**TASK BRIEF**
State how many lines in the records below contain the word "Locate". Nothing else is needed.

**RECORD EXTRACTS**
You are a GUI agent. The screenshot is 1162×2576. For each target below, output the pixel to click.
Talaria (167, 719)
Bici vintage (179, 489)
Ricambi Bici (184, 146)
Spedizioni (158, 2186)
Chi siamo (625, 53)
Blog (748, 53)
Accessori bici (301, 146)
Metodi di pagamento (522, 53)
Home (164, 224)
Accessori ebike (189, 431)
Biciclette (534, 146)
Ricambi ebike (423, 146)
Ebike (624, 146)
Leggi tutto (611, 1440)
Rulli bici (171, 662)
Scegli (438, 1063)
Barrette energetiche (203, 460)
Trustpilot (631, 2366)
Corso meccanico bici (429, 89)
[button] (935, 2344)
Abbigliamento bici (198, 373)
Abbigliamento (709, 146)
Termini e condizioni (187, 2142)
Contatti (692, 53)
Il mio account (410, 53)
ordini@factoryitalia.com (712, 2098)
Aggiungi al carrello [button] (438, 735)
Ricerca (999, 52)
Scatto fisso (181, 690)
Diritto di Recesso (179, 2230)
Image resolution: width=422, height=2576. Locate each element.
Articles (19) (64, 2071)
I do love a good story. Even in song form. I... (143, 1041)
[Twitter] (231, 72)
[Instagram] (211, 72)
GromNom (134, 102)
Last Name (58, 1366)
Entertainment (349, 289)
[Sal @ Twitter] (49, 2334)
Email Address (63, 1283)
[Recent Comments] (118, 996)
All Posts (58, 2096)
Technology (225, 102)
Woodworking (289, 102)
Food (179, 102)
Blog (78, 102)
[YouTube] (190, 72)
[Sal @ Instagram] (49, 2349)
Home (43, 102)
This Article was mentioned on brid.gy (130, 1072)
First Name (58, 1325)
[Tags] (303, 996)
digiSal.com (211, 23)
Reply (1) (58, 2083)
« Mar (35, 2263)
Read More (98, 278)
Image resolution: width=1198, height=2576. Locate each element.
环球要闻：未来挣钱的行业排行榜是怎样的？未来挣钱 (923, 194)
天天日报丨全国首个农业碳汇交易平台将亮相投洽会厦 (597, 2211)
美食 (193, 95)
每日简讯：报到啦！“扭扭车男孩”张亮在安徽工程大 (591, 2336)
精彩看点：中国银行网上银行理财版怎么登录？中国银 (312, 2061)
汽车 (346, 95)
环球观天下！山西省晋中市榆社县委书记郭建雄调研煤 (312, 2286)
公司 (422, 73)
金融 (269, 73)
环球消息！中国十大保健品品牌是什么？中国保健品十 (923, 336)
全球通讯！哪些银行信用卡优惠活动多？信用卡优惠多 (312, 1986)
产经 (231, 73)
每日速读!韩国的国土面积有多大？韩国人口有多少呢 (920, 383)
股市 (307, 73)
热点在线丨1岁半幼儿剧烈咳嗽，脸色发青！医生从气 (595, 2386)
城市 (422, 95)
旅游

**OUTPUT**
2